▶ **WHAT TO PRODUCE**:
Please transcribe each of the records exactly as given.

▶ **Stored data entries**:
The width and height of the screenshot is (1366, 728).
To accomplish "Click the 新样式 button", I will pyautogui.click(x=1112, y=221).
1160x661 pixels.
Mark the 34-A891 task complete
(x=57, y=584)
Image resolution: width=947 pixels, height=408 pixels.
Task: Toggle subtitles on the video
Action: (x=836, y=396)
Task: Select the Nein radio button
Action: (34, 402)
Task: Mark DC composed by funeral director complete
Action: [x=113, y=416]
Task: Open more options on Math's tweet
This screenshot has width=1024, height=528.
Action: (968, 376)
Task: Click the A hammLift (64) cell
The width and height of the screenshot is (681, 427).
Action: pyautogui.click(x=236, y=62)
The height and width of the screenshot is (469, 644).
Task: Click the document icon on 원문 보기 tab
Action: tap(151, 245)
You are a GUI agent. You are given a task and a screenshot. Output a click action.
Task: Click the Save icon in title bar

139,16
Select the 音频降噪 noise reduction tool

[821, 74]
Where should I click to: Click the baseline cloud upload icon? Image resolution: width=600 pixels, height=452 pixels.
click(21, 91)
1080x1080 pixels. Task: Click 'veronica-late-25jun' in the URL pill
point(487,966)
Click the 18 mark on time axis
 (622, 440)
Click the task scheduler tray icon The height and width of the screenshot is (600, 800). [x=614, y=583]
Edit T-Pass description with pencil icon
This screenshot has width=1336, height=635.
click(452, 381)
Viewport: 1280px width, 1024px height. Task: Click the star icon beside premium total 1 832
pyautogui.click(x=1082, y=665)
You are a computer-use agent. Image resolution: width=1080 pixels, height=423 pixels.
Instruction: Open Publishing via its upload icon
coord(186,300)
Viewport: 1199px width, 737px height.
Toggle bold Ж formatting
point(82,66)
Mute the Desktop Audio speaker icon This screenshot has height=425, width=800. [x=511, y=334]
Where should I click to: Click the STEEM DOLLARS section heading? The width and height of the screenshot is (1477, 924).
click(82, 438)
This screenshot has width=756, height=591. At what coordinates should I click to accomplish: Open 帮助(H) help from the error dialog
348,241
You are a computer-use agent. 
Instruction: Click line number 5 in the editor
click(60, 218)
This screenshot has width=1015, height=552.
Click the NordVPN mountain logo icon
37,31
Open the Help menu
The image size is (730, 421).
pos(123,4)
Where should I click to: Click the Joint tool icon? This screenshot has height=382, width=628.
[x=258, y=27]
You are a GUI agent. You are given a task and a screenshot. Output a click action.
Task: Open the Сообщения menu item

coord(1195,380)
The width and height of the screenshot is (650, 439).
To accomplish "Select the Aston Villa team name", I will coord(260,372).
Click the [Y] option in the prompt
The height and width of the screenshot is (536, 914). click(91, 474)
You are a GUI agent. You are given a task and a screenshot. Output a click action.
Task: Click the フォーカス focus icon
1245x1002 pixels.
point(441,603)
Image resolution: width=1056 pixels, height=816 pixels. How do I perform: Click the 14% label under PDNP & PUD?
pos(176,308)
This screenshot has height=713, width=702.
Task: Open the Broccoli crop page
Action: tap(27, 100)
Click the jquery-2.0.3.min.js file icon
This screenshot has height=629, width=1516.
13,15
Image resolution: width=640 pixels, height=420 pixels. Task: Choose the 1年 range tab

▶ **WRITTEN ANSWER**:
The width and height of the screenshot is (1366, 728).
To accomplish "Click the 新样式 button", I will pyautogui.click(x=1112, y=221).
1160x661 pixels.
Mark the 34-A891 task complete
(x=57, y=584)
Image resolution: width=947 pixels, height=408 pixels.
Task: Toggle subtitles on the video
Action: (x=836, y=396)
Task: Select the Nein radio button
Action: (34, 402)
Task: Mark DC composed by funeral director complete
Action: [x=113, y=416]
Task: Open more options on Math's tweet
This screenshot has width=1024, height=528.
Action: (968, 376)
Task: Click the A hammLift (64) cell
The width and height of the screenshot is (681, 427).
Action: pyautogui.click(x=236, y=62)
The height and width of the screenshot is (469, 644).
Task: Click the document icon on 원문 보기 tab
Action: tap(151, 245)
You are a GUI agent. You are given a task and a screenshot. Output a click action.
Task: Click the Save icon in title bar

139,16
Select the 音频降噪 noise reduction tool

[821, 74]
Where should I click to: Click the baseline cloud upload icon? Image resolution: width=600 pixels, height=452 pixels.
click(21, 91)
1080x1080 pixels. Task: Click 'veronica-late-25jun' in the URL pill
point(487,966)
Click the 18 mark on time axis
 (622, 440)
Click the task scheduler tray icon The height and width of the screenshot is (600, 800). [x=614, y=583]
Edit T-Pass description with pencil icon
This screenshot has width=1336, height=635.
click(452, 381)
Viewport: 1280px width, 1024px height. Task: Click the star icon beside premium total 1 832
pyautogui.click(x=1082, y=665)
You are a computer-use agent. Image resolution: width=1080 pixels, height=423 pixels.
Instruction: Open Publishing via its upload icon
coord(186,300)
Viewport: 1199px width, 737px height.
Toggle bold Ж formatting
point(82,66)
Mute the Desktop Audio speaker icon This screenshot has height=425, width=800. [x=511, y=334]
Where should I click to: Click the STEEM DOLLARS section heading? The width and height of the screenshot is (1477, 924).
click(82, 438)
This screenshot has width=756, height=591. At what coordinates should I click to accomplish: Open 帮助(H) help from the error dialog
348,241
You are a computer-use agent. 
Instruction: Click line number 5 in the editor
click(60, 218)
This screenshot has width=1015, height=552.
Click the NordVPN mountain logo icon
37,31
Open the Help menu
The image size is (730, 421).
pos(123,4)
Where should I click to: Click the Joint tool icon? This screenshot has height=382, width=628.
[x=258, y=27]
You are a GUI agent. You are given a task and a screenshot. Output a click action.
Task: Open the Сообщения menu item

coord(1195,380)
The width and height of the screenshot is (650, 439).
To accomplish "Select the Aston Villa team name", I will coord(260,372).
Click the [Y] option in the prompt
The height and width of the screenshot is (536, 914). click(91, 474)
You are a GUI agent. You are given a task and a screenshot. Output a click action.
Task: Click the フォーカス focus icon
1245x1002 pixels.
point(441,603)
Image resolution: width=1056 pixels, height=816 pixels. How do I perform: Click the 14% label under PDNP & PUD?
pos(176,308)
This screenshot has height=713, width=702.
Task: Open the Broccoli crop page
Action: tap(27, 100)
Click the jquery-2.0.3.min.js file icon
This screenshot has height=629, width=1516.
13,15
Image resolution: width=640 pixels, height=420 pixels. Task: Choose the 1年 range tab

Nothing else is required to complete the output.